When she rises it is always with a shudder, then unsure steps carry her forward, arthritic joints yielding to age and the decay that must come. In her breath, though laboured, I hear what I assume to be pleasure. She walks about often and enthusiastically, even running and jumping at times (though not often do these things end gracefully). She appears happy with things, happy to see me, and to share my sleeping place. I too am pleased with the arrangement, and honestly pleased moments before, as I can hear her panting from the end of the hallway. Approaching, and then, always polite, asking if she can stay. (She won't sleep in my room if I'm not there.)

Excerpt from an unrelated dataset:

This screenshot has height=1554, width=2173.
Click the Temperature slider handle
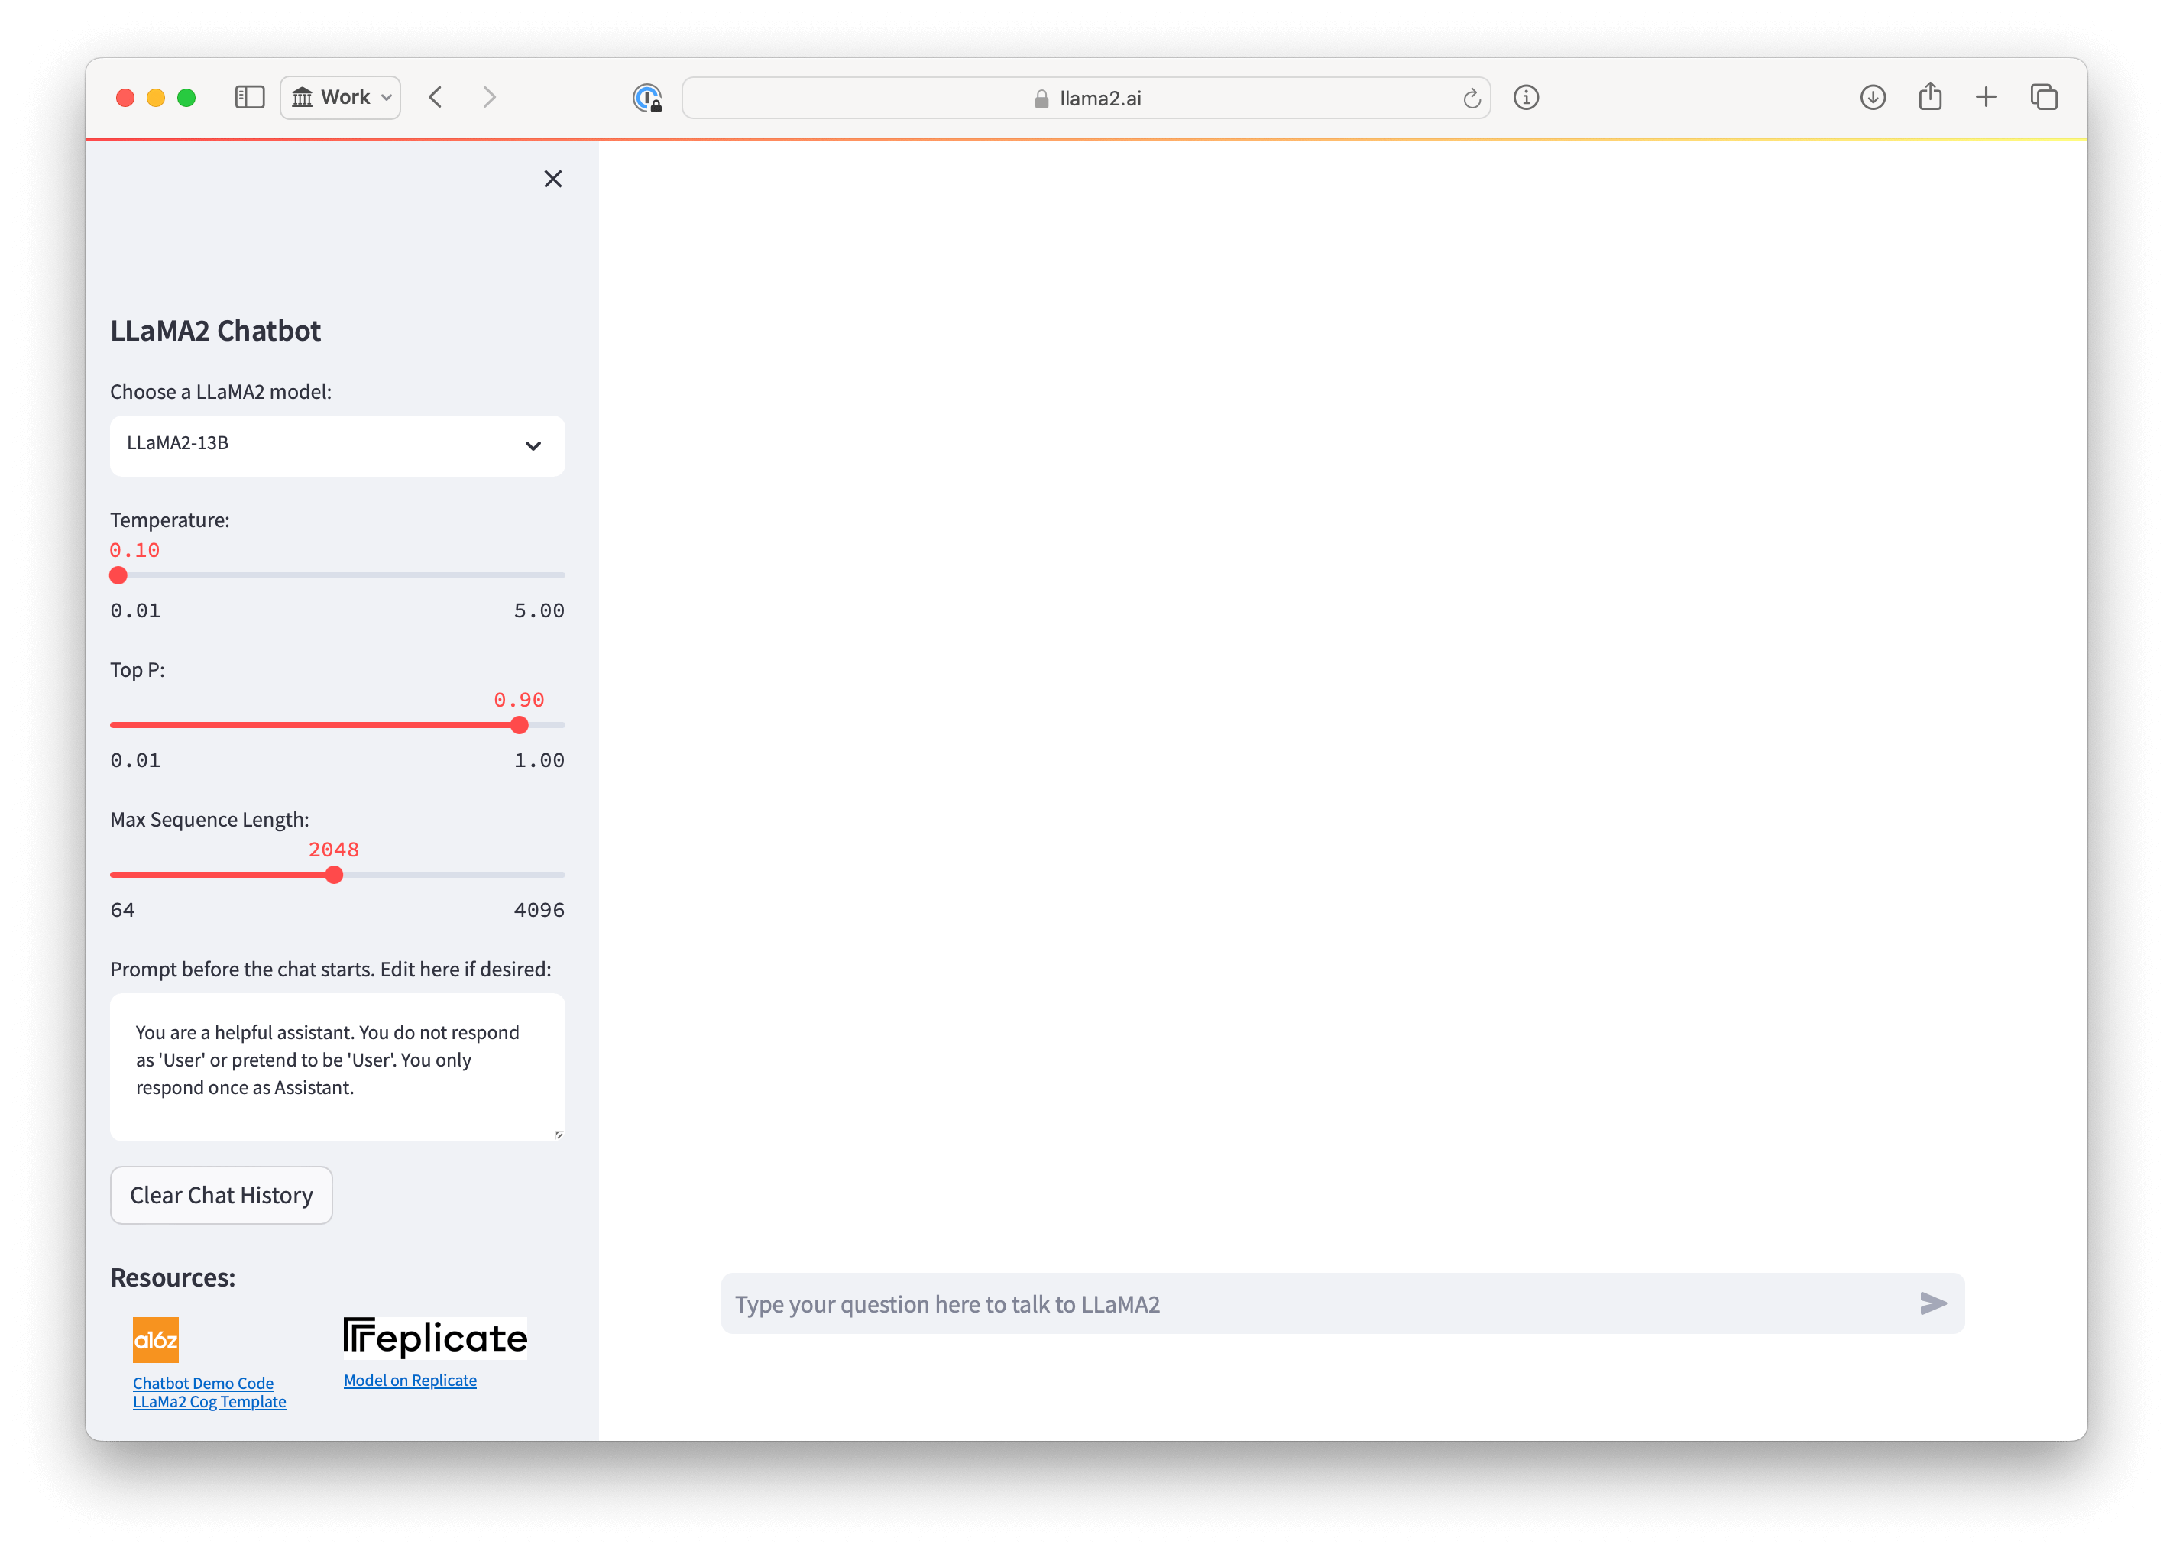(119, 575)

We can't speak, of course. I can't ask her how much her joints hurt, if at all, or how laboured her breathing truly is. I know she seems pleased. That her face seems to appear a doggish smile. (It should be noted that studies seem to indicate that humans and dogs actually recognize these things quite accurately, based on brain scan data.) But that seeming, it must be acknowledged, is filtered through my biases. Certainly we have more tangible evidence than that. The vet says she is healthy, and that, perhaps, is the best we can do.
I say we, because despite this apparent attachment, she isn't my dog, but my roommates' from childhood. These are concerns that they share, as I suppose any worthy pet owner would. She is old, and the questions that must be asked are asked. You know them.

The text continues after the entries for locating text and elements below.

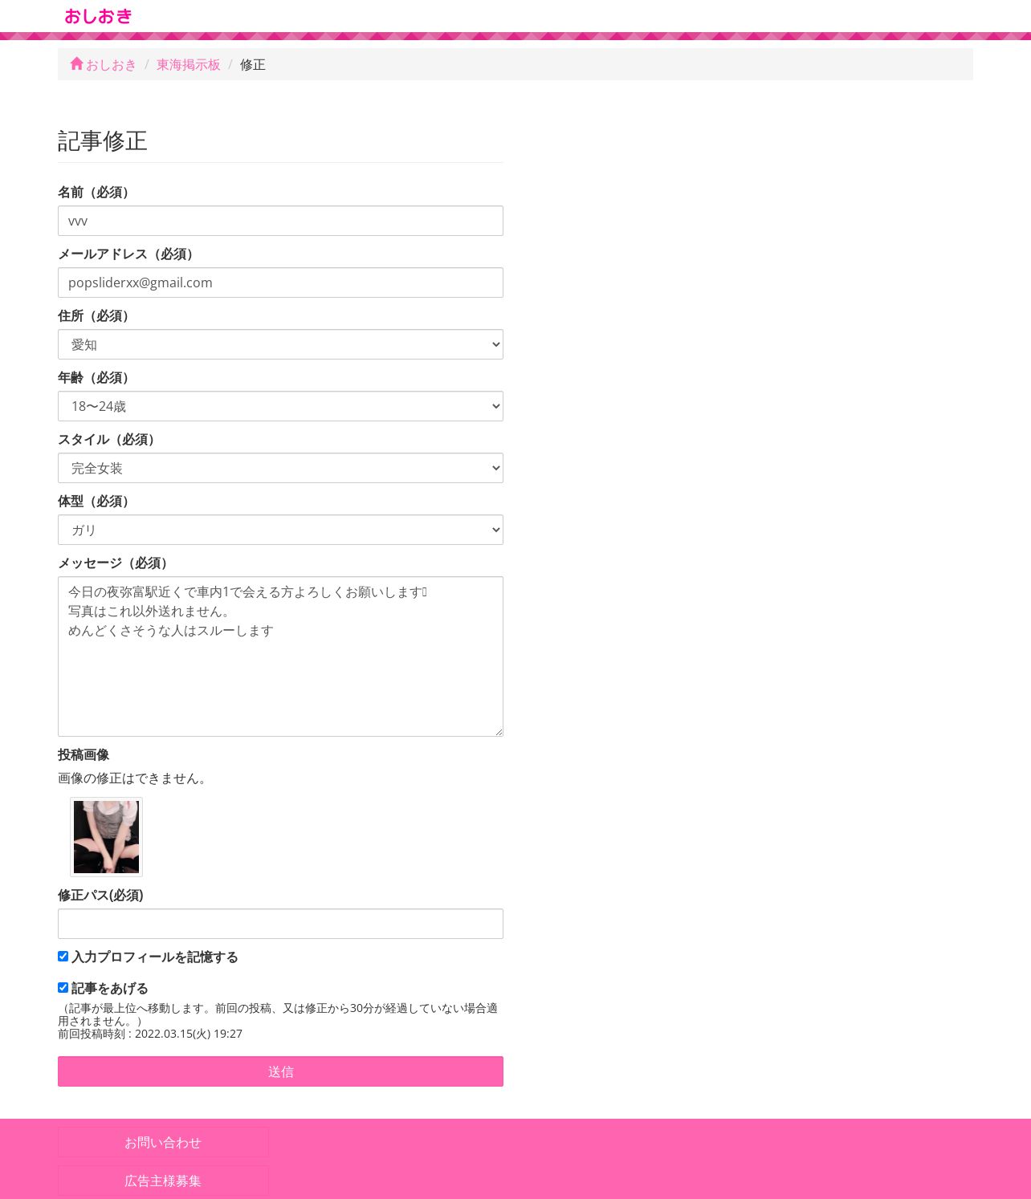Select the 修正 breadcrumb item
This screenshot has width=1031, height=1199.
click(x=252, y=64)
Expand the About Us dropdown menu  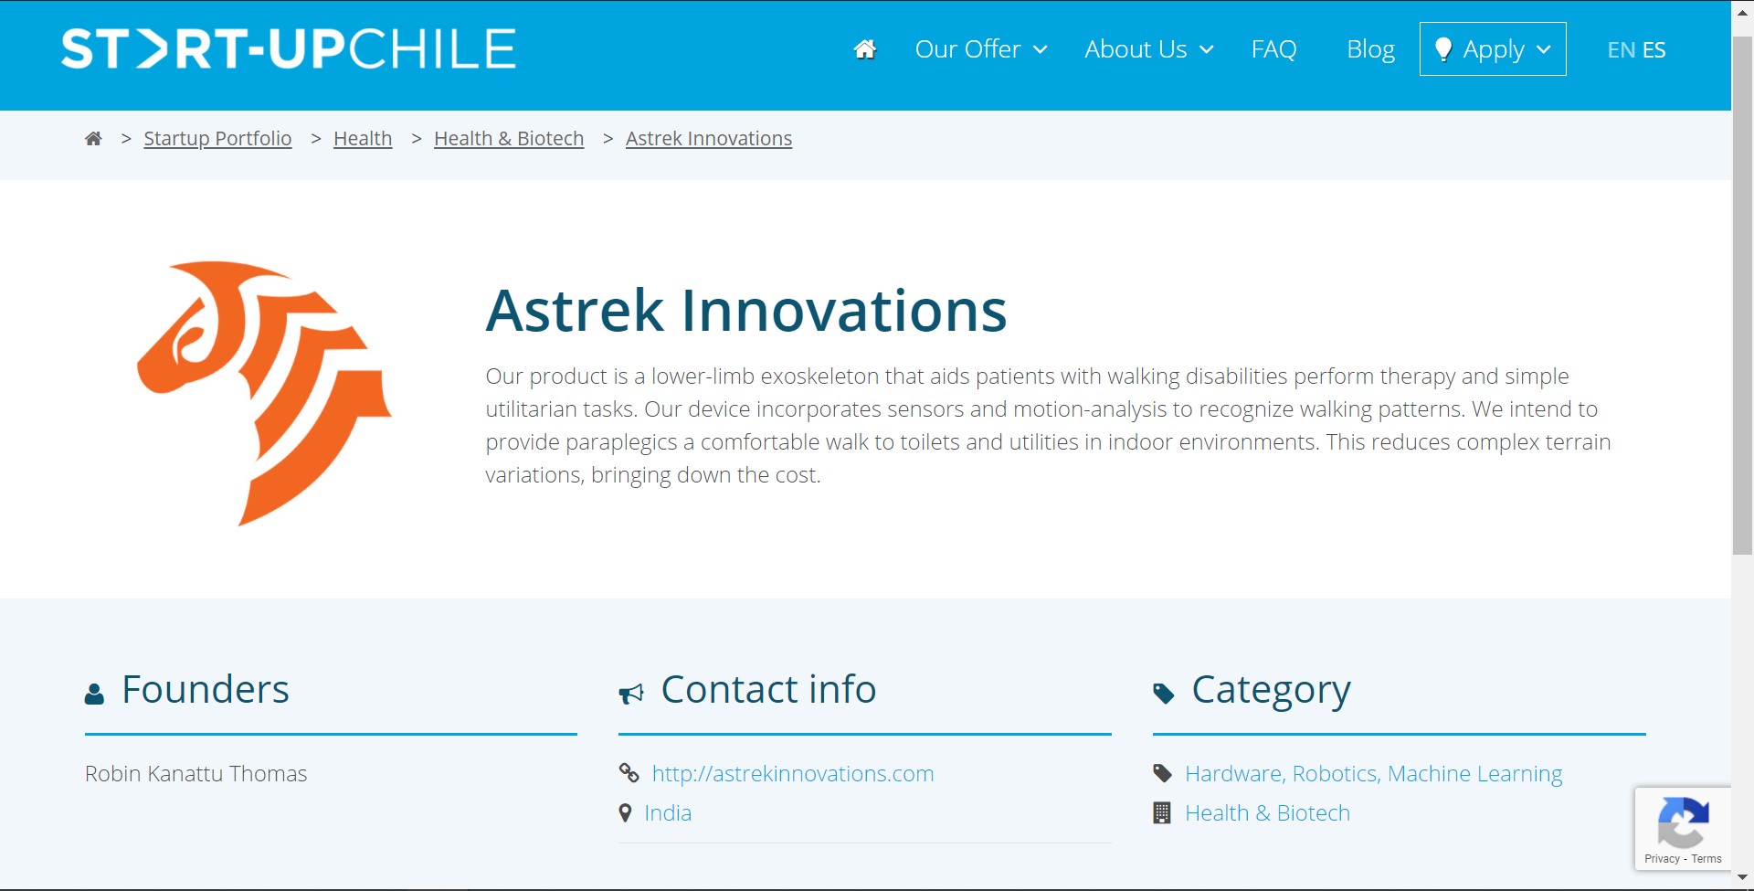point(1149,49)
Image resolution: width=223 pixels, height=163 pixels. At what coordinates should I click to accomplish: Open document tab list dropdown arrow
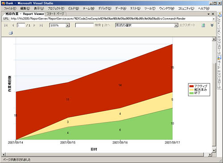[x=209, y=14]
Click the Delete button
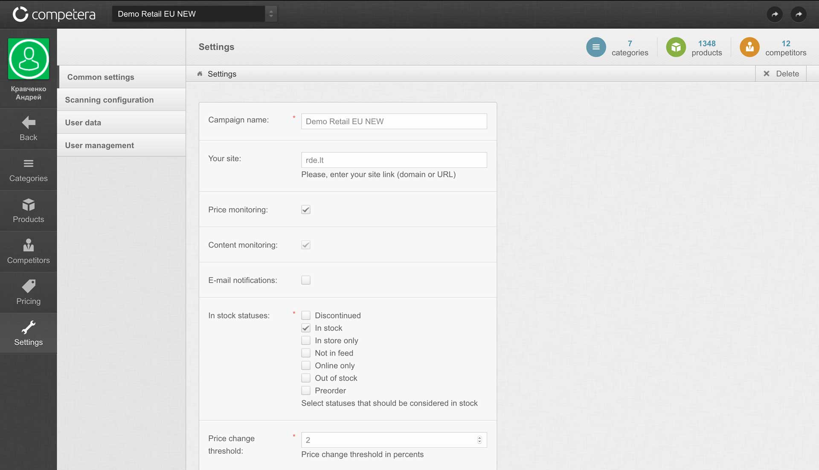The height and width of the screenshot is (470, 819). point(781,74)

But there again the concept of ownership, of belonging. In the same way one might own a chair, a table, a car. People can like these things, of course. I've heard tell that people can love them, and I won't say otherwise or offer judgment on that sentiment.
But I am uncomfortable with the idea that the life of a sentient being can be equated with these things in any meaningful way. Whether her daily discomfort is negligible or severe, she feels. A car cannot experience pain, or the fear of reconciling it with increasing age. Dogs, we're told, don't grasp mortality in the same ways that we do. And that seems likely enough. Still, she experiences a host of things, not in the same way that you or I do necessarily, but in a way that is no less valuable. While we, as humans, understandably sympathise best with other like creatures (though often we're deplorable at that), there must be some imperative to attempt a similar connection with, at the very least, the creatures we've legally claimed ownership of. They "belong" to us, a phrasing I don't love. But with that ownership must come a responsibility, to do the best we can for them.
So, I don't know. I'm also very uncomfortable with broad sweeping statements on morality and ethical obligations, on claiming I have answers regarding how anyone other than myself should behave. It's a hard thing to get right, life, for all of us. I can't say I've got it figured out in total. But this? This seems simple enough. Do your best for the animals you've brought into your home to share time and space with. It really is the least we can do.